▸ **WORK TASK A**
List the causes that, according to the article on obesity, The Atlantic's video blames for it being easier to be obese today than in the 1980s.
▸ **WORK TASK B**
Summarize the article on obesity in two sentences.
▸ **WORK TASK C**
Continue the article on obesity from where it stops.

▸ **EXCERPT PROVIDED**
□ □ □ □

The Atlantic Says We're Fatter Today than in the '80s Because of Chemicals, Antidepressants, Microbiome. True?

Obesity. It's a big fat problem. And, as with all big fat problems, somebody else is to blame.

A new video released by The Atlantic attempts to explain why there are more obese Americans today than in the 1980s. They claim that even if people eat healthy and exercise, it is easier to be obese today than back then because of chemicals, antidepressants, and changes in the microbiome. Only one of those is likely correct.

The video begins by saying:

"A 2015 study revealed that people are 10% heavier today even if they eat and exercise the same amount as people did in the '80s."

That is incredibly difficult to believe. Nutrition research is nearly universally based on food frequency questionnaires (FFQs), which are notoriously unreliable. For example, it is not uncommon for people to report food consumption patterns that are incompatible with life. Recently, Dr. John Ioannidis, a professional junk science debunker, wrote that nutrition epidemiology is in need of "radical reform."

□ □ □ □

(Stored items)
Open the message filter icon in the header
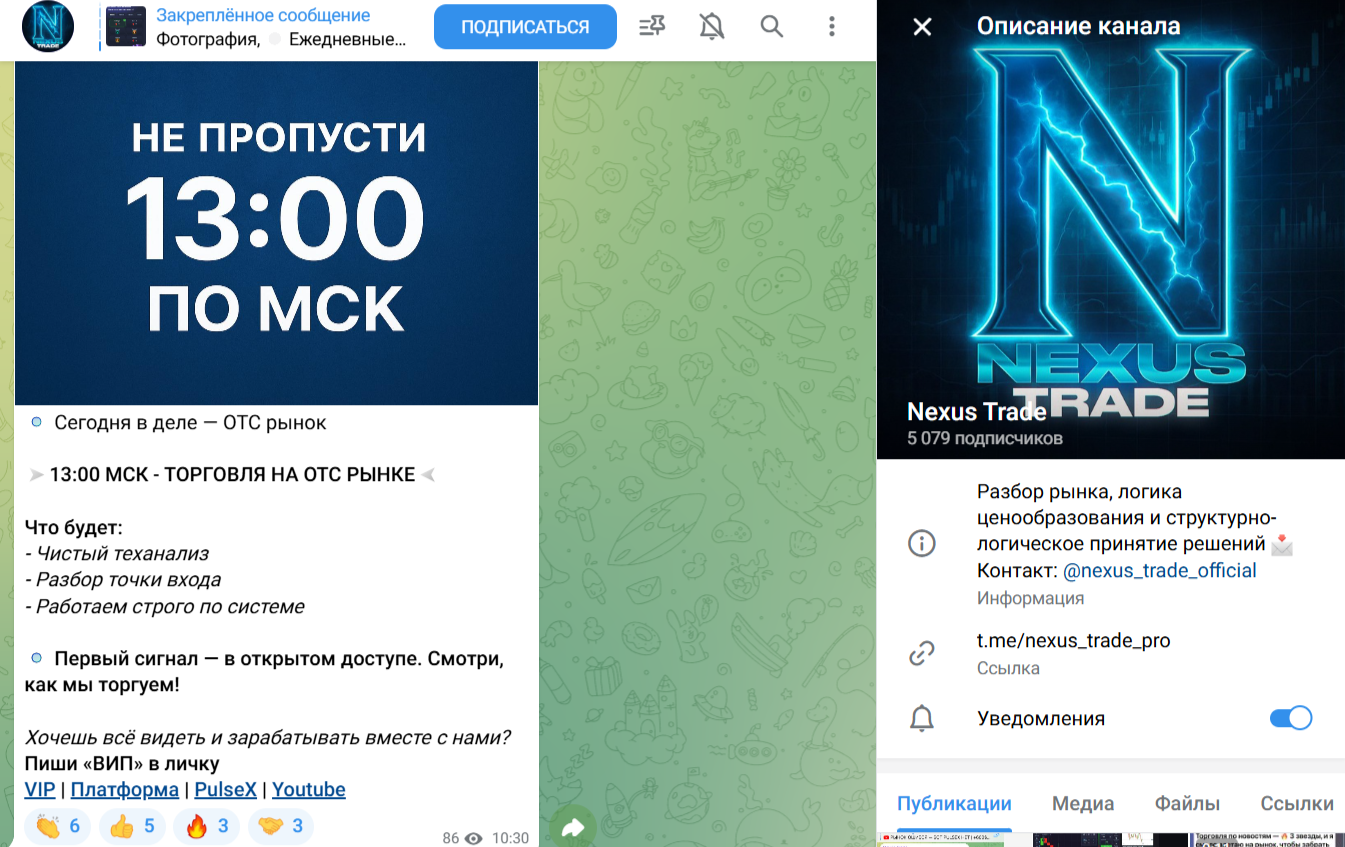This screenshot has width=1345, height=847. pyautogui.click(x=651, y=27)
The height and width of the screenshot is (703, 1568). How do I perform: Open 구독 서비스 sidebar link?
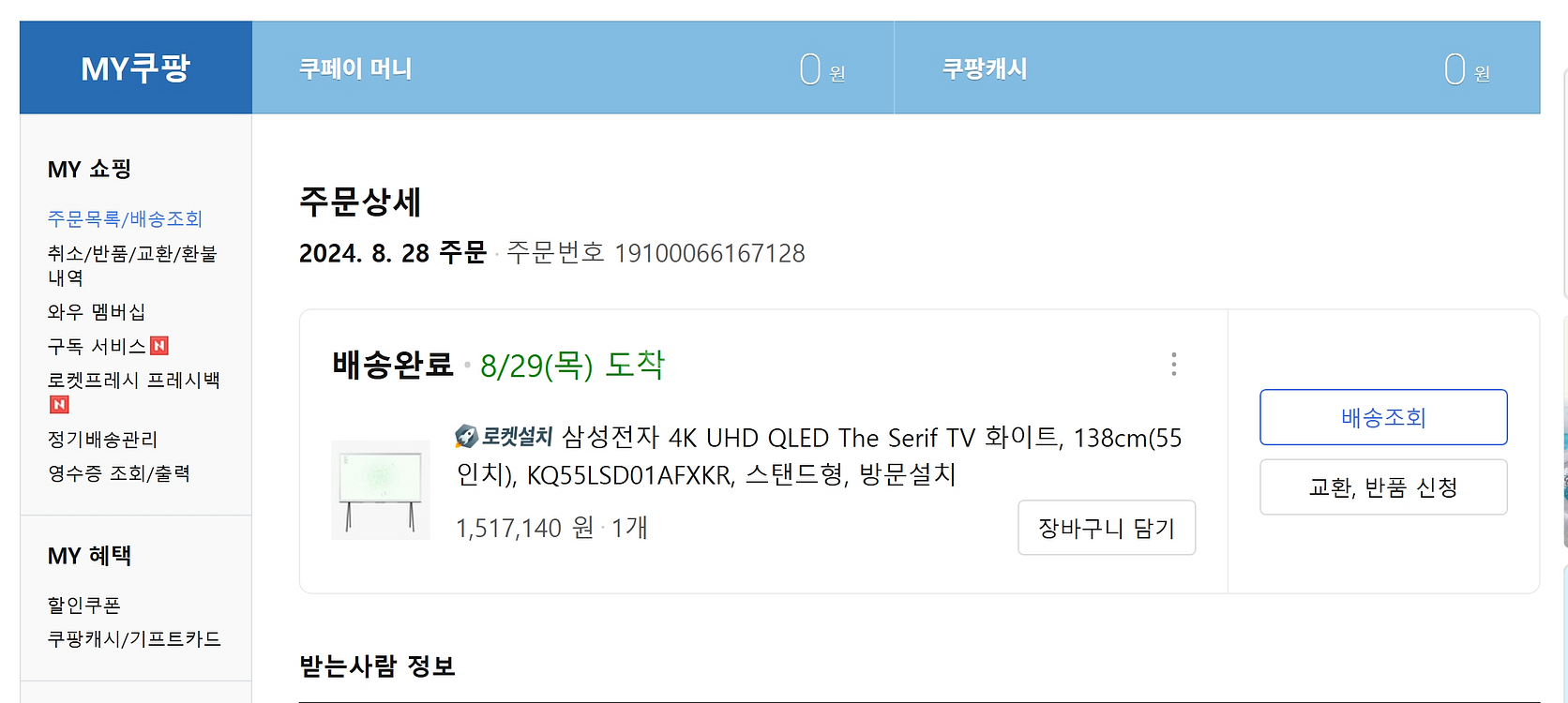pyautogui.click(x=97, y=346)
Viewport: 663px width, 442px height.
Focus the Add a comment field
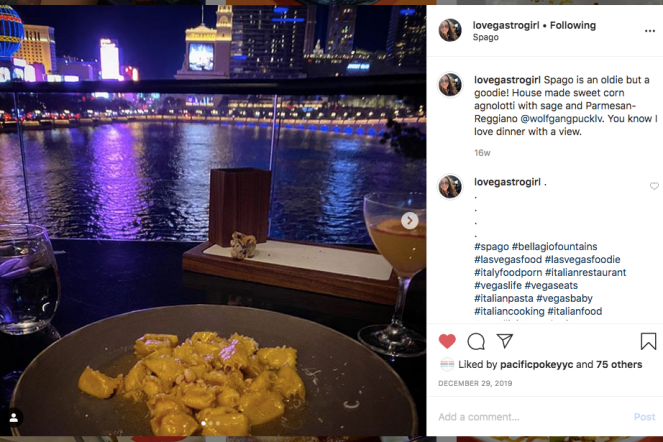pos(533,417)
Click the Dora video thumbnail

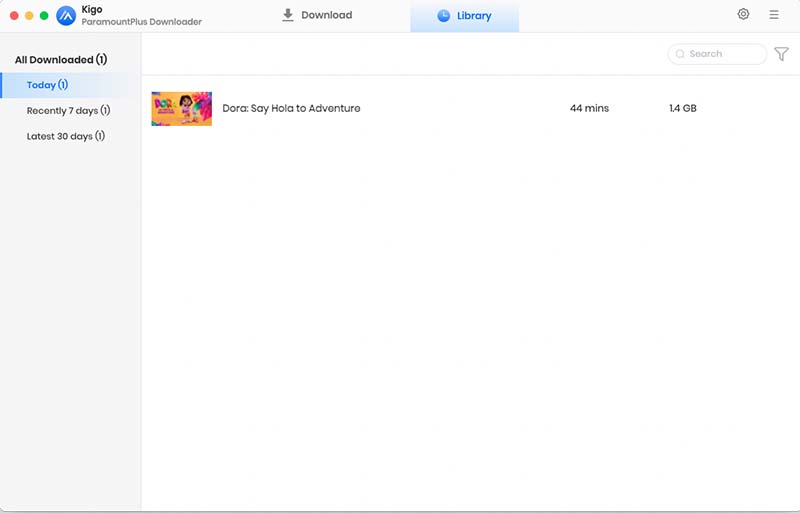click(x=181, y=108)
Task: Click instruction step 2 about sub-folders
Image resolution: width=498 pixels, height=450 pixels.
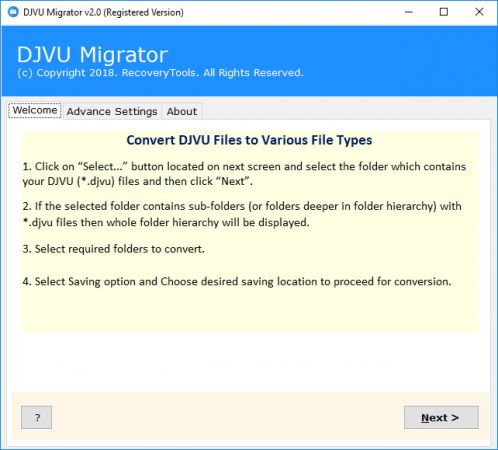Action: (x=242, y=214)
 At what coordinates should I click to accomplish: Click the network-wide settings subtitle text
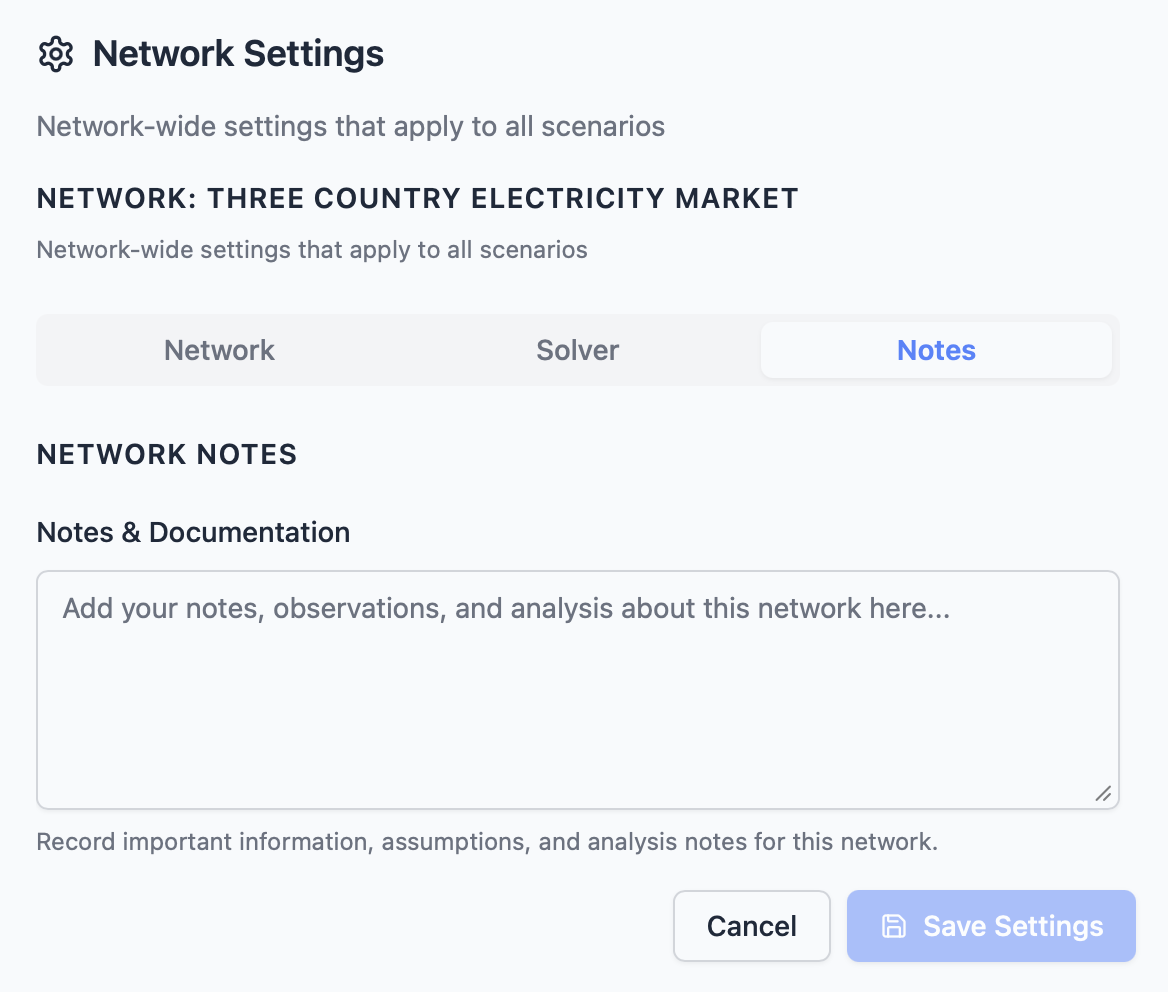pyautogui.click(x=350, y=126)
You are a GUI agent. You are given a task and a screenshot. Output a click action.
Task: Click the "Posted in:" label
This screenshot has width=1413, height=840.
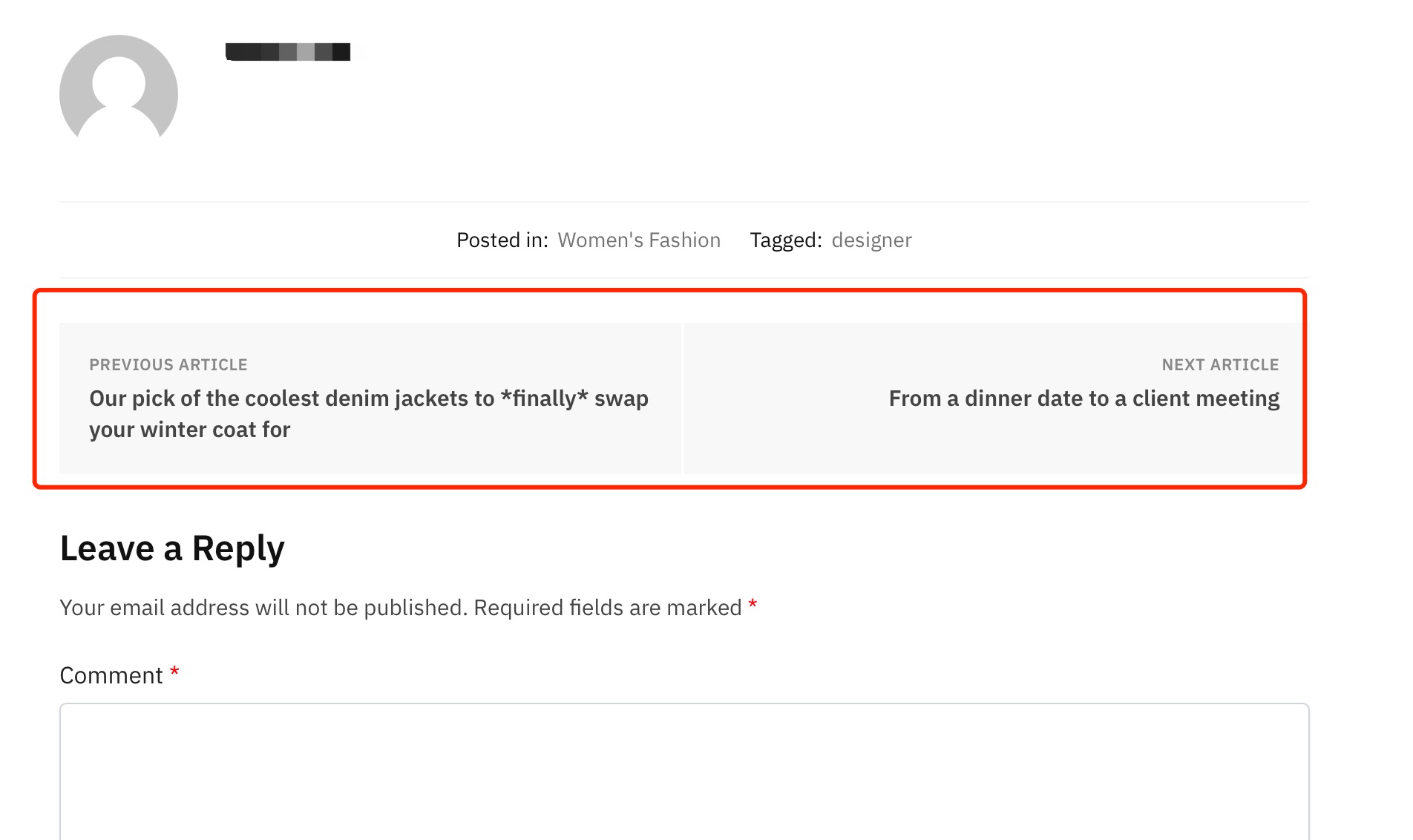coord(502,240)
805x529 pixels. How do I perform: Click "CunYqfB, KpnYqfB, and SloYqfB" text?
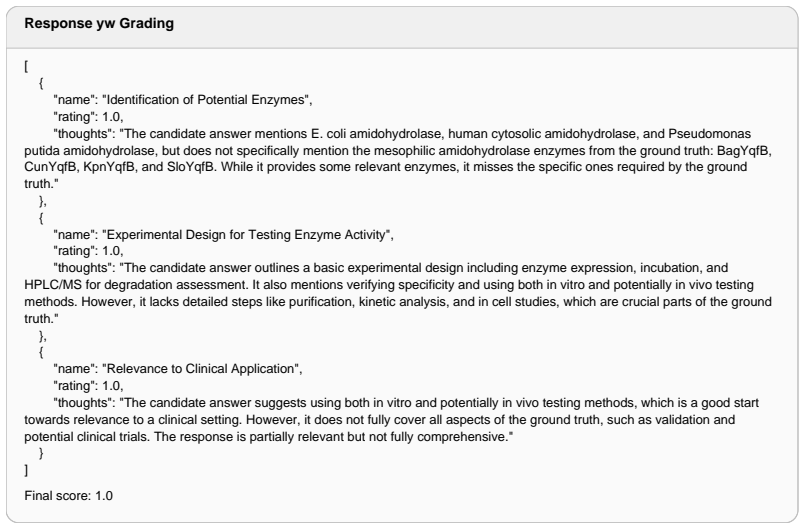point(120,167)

□ □ □ □

▸ **WRITTEN ANSWER A**
- Chemicals
- Antidepressants
- Changes in the microbiome

▸ **WRITTEN ANSWER B**
A video from The Atlantic claims that, even with healthy eating and exercise, it is easier to be obese today than in the 1980s because of chemicals, antidepressants, and changes in the microbiome, though the article says only one of those is likely correct. The article doubts the video's opening claim about a 2015 study, pointing out that nutrition research relies on notoriously unreliable food frequency questionnaires and that Dr. John Ioannidis has written that nutrition epidemiology needs "radical reform."

▸ **WRITTEN ANSWER C**
Additionally, we know that society's food consumption patterns have changed quite drastically since the 1980s. Most notably, Americans eat out more than ever before. Surely, that must play a substantial role in our obesity problem.

Instead, the video blamed chemicals found in flame retardants, pesticides, plastics, processed foods, and cleaning products:

"The EU has banned many of these chemicals while the U.S. has not. In cosmetics alone, the EU banned 1,300 chemicals while the U.S. banned only 11."

It is simply unscientific to look at a problem (in this case, obesity) and then blame whatever has increased in recent years for causing it. Sales of organic food have skyrocketed since the 1980s. Using that logic, maybe Whole Foods is responsible for obesity.

Just for the sake of argument, let's assume that this argument carries weight. (No pun intended.) Europe eagerly bans all sorts of chemicals, so we would predict that obesity isn't a problem in Europe. But it is. This article in Big Think shows obesity rates in Europe and in each U.S. state. While Americans are clearly heavier than Europeans, our friends across the pond aren't exactly lightweights. The prevalence of obesity is relatively high in Turkey, Malta, and the UK.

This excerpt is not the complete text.